But nevertheless, some folks did pay that very high ticket price to hear the doyenne of marital discrimination dish on da gays. Namely, right-leaning folks from Utah's conservative Sutherland Institute, who turned out last night at the over 1k a head price, just to hear Maggie expound on why, exactly, legal marriages like this writer's own are somehow causing society to collapse:
A snip from Maggie's speech, as reported by the (conservative) Deseret News:
She said that if same-sex marriage proponents prevailed, "the first thing that happens, is that it will become perfectly obvious that we have abandoned the idea that marriage is in some deep and intrinsic way rooted in the natural family and oriented towards sustaining the natural family. By the very act of declaring that two men in a union are in a marriage we are announcing that marriage has nothing to do with bringing mothers and fathers and children together."
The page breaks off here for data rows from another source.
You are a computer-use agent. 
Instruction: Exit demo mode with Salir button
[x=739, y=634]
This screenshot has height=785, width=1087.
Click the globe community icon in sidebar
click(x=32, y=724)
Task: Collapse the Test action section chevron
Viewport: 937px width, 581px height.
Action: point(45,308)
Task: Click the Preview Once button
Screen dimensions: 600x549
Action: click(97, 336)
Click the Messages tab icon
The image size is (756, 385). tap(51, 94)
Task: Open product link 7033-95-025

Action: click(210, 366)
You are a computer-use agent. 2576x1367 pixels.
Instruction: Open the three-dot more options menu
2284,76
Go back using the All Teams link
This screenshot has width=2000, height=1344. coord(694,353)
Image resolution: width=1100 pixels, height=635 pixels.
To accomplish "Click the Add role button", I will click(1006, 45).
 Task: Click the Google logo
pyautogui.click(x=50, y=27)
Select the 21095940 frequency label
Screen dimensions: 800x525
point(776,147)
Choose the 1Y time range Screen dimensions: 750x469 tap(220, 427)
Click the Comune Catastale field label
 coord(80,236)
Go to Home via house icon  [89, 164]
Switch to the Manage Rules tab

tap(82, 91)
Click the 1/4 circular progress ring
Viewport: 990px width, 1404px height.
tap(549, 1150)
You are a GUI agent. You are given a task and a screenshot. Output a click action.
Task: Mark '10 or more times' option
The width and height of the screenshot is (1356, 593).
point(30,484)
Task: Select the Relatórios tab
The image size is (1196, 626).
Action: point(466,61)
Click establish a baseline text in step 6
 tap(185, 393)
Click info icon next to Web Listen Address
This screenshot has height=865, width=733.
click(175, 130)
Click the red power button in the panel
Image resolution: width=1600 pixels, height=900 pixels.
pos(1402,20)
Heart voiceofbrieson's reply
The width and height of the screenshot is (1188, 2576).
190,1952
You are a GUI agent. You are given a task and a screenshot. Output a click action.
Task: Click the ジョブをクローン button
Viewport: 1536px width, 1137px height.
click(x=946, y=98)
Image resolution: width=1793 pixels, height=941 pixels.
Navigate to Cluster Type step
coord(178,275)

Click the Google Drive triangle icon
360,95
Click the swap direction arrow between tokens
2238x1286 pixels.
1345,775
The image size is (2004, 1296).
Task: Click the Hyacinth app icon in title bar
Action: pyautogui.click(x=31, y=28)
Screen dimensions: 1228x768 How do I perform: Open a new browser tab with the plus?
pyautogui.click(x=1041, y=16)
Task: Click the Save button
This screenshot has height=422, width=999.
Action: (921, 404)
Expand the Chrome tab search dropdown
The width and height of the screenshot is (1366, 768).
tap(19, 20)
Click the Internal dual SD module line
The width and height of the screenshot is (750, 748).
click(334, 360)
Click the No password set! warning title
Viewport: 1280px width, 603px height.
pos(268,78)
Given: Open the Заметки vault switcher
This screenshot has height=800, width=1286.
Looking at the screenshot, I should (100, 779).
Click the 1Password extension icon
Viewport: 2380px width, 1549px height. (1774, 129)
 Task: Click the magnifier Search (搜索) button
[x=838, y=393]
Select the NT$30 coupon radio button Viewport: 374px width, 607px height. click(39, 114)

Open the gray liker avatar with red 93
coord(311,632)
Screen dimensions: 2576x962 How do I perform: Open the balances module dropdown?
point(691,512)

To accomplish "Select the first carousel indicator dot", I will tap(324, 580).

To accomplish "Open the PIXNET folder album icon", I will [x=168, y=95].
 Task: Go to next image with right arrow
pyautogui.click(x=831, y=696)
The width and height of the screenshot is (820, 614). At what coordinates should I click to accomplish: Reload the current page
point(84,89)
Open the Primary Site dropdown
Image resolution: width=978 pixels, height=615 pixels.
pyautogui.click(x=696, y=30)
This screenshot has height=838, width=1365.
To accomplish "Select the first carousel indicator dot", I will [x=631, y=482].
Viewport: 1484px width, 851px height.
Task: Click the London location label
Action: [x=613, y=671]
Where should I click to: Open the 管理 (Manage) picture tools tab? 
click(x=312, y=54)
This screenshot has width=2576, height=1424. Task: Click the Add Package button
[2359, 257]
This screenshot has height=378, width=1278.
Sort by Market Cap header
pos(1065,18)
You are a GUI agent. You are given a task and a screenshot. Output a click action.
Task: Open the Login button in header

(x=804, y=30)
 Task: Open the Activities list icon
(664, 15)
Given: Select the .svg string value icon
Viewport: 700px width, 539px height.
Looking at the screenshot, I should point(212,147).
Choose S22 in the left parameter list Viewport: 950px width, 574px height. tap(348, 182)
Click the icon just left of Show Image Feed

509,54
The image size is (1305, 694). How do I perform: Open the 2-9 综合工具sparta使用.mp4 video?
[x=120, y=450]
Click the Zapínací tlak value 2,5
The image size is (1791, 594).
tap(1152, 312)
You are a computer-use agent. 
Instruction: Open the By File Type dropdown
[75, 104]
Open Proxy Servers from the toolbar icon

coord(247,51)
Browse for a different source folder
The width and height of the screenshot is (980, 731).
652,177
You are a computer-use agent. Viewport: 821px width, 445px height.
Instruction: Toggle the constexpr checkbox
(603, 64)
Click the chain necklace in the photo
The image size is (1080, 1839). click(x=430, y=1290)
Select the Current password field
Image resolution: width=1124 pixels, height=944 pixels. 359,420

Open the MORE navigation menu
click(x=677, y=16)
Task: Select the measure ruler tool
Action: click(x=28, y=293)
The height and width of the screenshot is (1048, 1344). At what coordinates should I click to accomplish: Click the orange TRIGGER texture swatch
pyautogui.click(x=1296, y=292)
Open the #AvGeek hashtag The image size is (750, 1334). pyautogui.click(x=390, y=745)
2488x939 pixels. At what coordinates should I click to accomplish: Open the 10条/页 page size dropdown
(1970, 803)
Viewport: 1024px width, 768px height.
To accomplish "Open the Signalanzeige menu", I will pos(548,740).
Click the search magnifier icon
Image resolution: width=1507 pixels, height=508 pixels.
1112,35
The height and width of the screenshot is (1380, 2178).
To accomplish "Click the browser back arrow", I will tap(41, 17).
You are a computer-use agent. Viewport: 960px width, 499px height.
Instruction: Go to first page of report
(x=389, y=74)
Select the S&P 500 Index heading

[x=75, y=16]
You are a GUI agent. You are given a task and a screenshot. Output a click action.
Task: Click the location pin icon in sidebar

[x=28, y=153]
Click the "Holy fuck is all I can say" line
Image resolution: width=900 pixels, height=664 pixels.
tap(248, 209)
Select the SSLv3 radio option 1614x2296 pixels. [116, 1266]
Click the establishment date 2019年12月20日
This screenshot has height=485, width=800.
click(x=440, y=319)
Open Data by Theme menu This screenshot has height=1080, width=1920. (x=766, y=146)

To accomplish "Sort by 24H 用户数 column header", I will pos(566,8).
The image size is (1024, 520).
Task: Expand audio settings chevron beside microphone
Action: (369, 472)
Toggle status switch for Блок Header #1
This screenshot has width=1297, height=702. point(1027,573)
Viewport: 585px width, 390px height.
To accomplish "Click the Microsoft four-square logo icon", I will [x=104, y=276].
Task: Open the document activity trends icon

Gallagher doesn't see the push for gay marriage as just a redefinition of what marriage means; she sees it also as a redefinition of the relationship between America and the Judeo-Christian tradition.
Gay marriage and reshaping society [Deseret News]
And then she surely laughed all the way to the bank. It's a good gig, that anti-wedding planning.
Oh but one teeny correction, M.G.: it's not if same-sex marriage proponents prevail -- it's when. And knowing that is in our back pocket feels better than anything money can buy.